Nick Malik asked “what is the Rails “answer” on the Microsoft platform? If we don’t install Ruby, do we use Rails on JS or is there a Rails version we may want to put up ourselves?” I guess it depends, what is the Rails “question”?

On the one hand, the question could be “What’s the best way to run Rails on Windows?” I think the short answer to that is IronRuby. In the wake of the IronRuby announcement, John Lam wrote that “Nobody would take our implementation seriously if it doesn’t run Rails.” Somepeople question the DLR’s teams ability to ship a compatible version of Ruby without looking at the source, but my money is on the DLR team. (Of course it is, I’m a kool-aid drinker!)

BTW, I don’t think having a JavaScript port of Rails (JailS?) is much of a help for the Microsoft platform. I’m not sure if Steve Yegge’s JavaScript Rails port would run on JScript.NET, but I wouldn’t bet on it. I would expect you need either the old Active Scripting JScript or the new Managed JScript (aka the DLR based version of JavaScript). Of course, IronRuby runs on DLR as well so why wouldn’t you just run Rails on IronRuby instead of the JavaScript port of Rails on Managed JScript?

(Side note – why isn’t the new JScript engine called IronJavaScript? Wouldn’t that be cooler than Managed JScript? Don’t they know “Iron” is the new “#”?)

On the other hand, maybe the question is “can ASP.NET evolve to be more Rails-esque?” I think it’s starting to, slowly. Rails at it’s core is a Model View Controller web app pattern (aka Action Pack) combined with an Active Record data access pattern (aka Rails’ Active Record). Certainly, nothing stops you from using a similar approach with ASP.NET. The Castle Project has an ASP.NET implementation of MVC (aka MonoRail) and Active Record (also called Active Record). But I assume Nick’s more interested in what ships natively in the platform to compare to Rails.

On the data access side, I think LINQ to SQL is a a compelling alternative to the various Active Record implementations. It’s not an implementation of the Active Record pattern, it looks more like a Table Data Gateway patten. Also, it’s not DRY like Rails Active Record, but I think that’s more of a function of dynamic vs. static languages. Castle Active Record isn’t DRY either. But once you get the hang of the slightly funky syntax (the from clause is first so you can get intellisense) I find LINQ very easy to use. Certainly, building Query Objects is a snap.

On the web app framework side, the story isn’t so pretty. The agile folks like MVC because it’s easier to test (among other reasons – see update below). Apparently, there’s an ASP.NET MVC framework that’s “in the works”, but AFAIK no one has seen or heard anything about it since the MVP summit. Jeffrey Palermo was impressed with what he saw, but I guess everyone else has to reserve judgement until it gets a little more public.

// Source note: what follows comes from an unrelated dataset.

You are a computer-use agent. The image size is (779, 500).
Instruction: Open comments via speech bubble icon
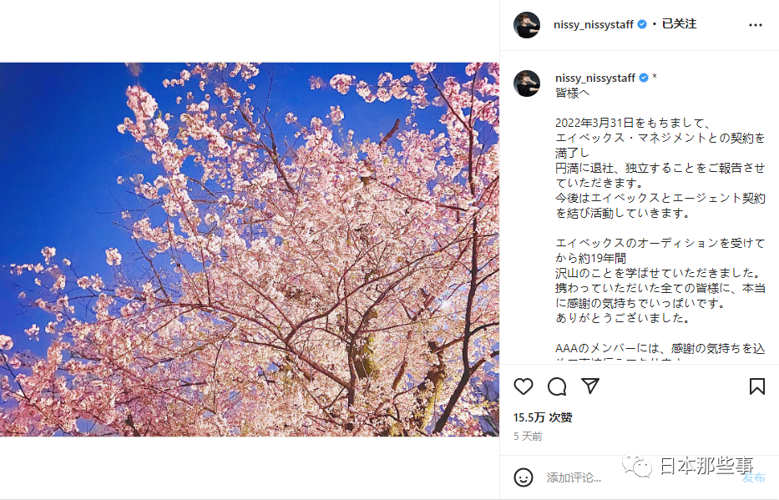tap(557, 386)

Actually, I don’t think it’s an either-or question, it’s both. In order to be the Common Language Runtime, I think it needs to support common dynamic languages like Ruby, Python and JavaScript natively. And, in order to be the best platform, I think the .NET Framework in general and ASP.NET in particular need to support multiple approaches to meet the needs of different developers.

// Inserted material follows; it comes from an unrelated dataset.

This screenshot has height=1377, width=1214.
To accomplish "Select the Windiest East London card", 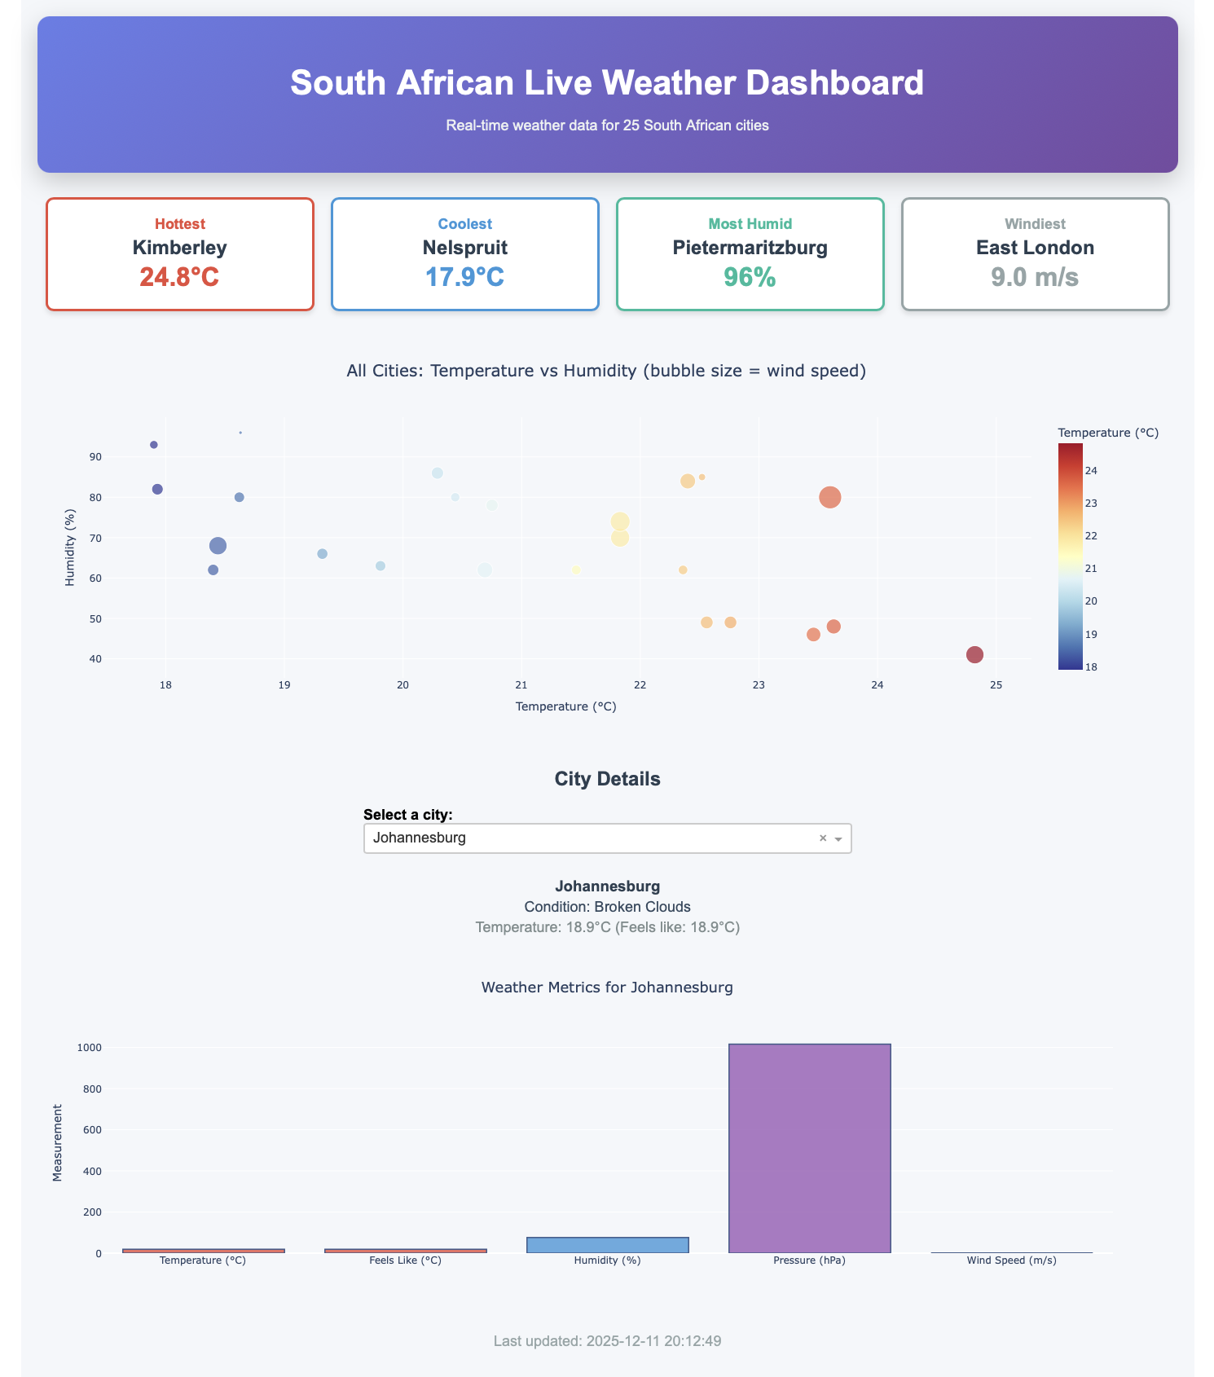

Update: in the comments, Jeffrey Palermo points out that he likes MVC “mostly because it separates concerns of controlling screen and rendering the screen. It makes the application more maintainable and keeps the code easily changeable.” Point taken. I didn’t mean to imply that testability was the only virtue of MVC.

Comments:

I would think that the closest thing is Monorail which is part of the Castle project(http://www.castleproject.org/monorail/index.html)
>"The agile folks like MVC because it's easier to test."< I would consider myself and "agile folk", but I like MVC for other reasons, not because it's easier to test. I like it mostly because it separates concerns of controlling screen and rendering the screen. It makes the application more maintainable and keeps the code easily changeable.
Slowly is right - As an old time ASP.NET developer and using ASP.NET AJAX for the last year (all early CTP's), I still need all the help I can get. The GridView control still needs to be sub-classed and overridden if you want something as simple as horizontal scrolls bars or remember scroll position on partial postback or even what row you selected (onpostback again). Meaning the controls could be a lot more rich and powerful and I don’t know how improved it is in Orcas. Also, I end using other JavaScript frameworks (i.e. Sam Stephenson’s Prototype) or even roll my own cause I can’t get synchronous support in ASP.NET AJAX framework. ASP.NET just needs to catch up…regardless of MVC pattern.
ASP.NET does not use MVC, it uses a Page Controller. http://msdn2.microsoft.com/en-us/library/ms998548.aspx ASP.NET punished you if you want to care about request dispatching, pretty URLs, or just keeping your code DRY. Page controls, post-back, and view-state are great, but akin to putting lipstick on a pig. I'd rather use IronRuby on Rails than ASP.NET for web apps of moderate to heavy complexity.